### Given records
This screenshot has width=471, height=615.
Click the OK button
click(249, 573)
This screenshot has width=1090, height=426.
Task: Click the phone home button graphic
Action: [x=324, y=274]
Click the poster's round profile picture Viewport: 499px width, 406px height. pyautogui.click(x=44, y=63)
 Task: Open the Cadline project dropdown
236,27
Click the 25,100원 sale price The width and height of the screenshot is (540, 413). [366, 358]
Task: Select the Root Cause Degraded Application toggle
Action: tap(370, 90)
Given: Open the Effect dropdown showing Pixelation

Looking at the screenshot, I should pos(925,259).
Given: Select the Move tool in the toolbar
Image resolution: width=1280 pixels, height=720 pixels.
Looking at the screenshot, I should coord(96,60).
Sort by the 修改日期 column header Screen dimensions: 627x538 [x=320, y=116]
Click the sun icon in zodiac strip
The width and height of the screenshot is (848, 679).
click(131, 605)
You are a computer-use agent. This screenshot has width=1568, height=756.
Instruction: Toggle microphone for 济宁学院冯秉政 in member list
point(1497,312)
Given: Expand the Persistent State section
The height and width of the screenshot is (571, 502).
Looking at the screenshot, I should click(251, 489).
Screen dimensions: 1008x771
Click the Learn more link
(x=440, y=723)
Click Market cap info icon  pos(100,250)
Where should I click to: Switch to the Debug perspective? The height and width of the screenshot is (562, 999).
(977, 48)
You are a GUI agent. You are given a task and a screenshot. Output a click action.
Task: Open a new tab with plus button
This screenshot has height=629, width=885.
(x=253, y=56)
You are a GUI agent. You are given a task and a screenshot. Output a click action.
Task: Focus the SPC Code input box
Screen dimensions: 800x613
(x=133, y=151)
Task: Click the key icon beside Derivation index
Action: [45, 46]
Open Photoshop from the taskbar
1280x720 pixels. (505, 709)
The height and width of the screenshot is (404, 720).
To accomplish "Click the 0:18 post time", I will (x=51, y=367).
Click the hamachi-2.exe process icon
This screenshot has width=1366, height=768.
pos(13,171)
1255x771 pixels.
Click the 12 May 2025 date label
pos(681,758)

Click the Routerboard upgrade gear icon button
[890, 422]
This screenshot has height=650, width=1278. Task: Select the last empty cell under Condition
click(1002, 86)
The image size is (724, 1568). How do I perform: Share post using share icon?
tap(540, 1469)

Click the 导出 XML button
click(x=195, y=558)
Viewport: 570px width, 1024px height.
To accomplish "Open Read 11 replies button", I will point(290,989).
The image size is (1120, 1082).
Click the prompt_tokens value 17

### Task
Find the line containing "The image size is (1120, 1082)." in the data above. Please transcribe it and every line after it, exactly.

### Answer to this problem
The image size is (1120, 1082).
Click the prompt_tokens value 17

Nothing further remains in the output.